TASK = Return each line of the material below that contains the word "should". Treat uppercase and lowercase letters as distinct.
Start EXCERPTED RECORDS
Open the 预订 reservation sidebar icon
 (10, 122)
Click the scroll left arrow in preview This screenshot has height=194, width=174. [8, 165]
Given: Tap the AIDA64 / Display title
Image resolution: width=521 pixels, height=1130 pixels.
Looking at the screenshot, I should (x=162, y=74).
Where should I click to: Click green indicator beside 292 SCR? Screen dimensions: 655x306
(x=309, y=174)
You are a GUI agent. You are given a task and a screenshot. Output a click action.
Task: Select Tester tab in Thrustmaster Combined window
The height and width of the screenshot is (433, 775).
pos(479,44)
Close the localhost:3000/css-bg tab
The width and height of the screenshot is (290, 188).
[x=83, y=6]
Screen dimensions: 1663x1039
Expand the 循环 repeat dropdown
End EXCERPTED RECORDS
Start EXCERPTED RECORDS
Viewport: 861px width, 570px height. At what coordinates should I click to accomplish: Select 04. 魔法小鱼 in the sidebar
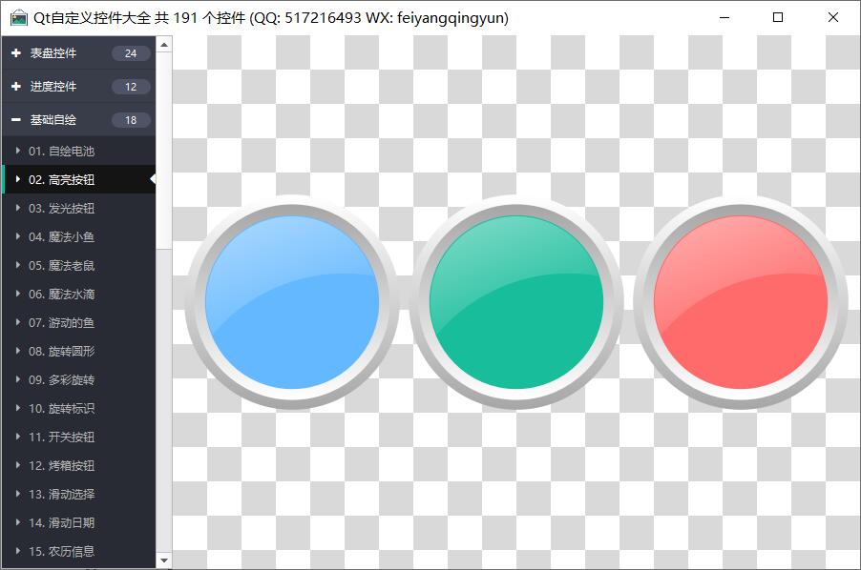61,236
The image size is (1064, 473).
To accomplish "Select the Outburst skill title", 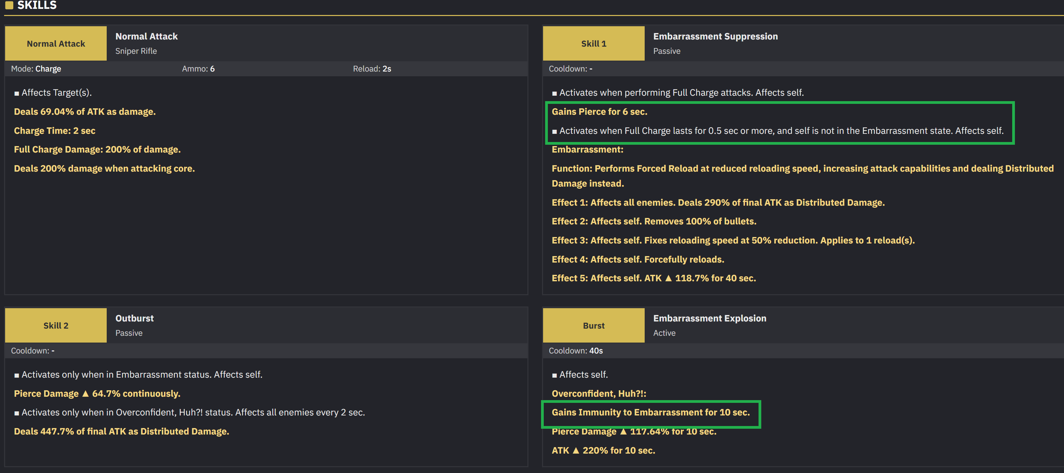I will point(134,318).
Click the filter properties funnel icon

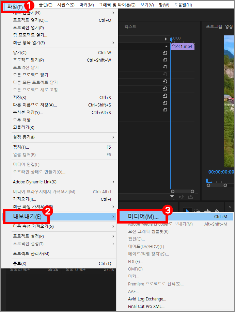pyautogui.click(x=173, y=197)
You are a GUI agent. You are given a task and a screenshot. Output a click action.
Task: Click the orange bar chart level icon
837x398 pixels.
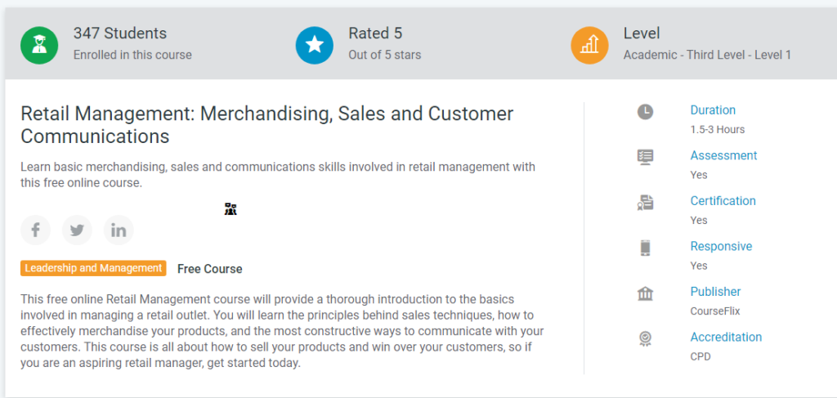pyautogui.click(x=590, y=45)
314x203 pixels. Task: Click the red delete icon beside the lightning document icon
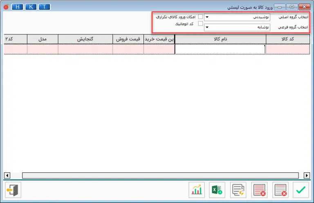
End EXCERPTED RECORDS
EXERCISE SOLUTION =
Looking at the screenshot, I should (x=162, y=74).
Where should I click to: Click green indicator beside 292 SCR? Screen dimensions: 655x306
Viewport: 861px width, 570px height. At what coordinates should I click to accomplish: Select 04. 魔法小鱼 in the sidebar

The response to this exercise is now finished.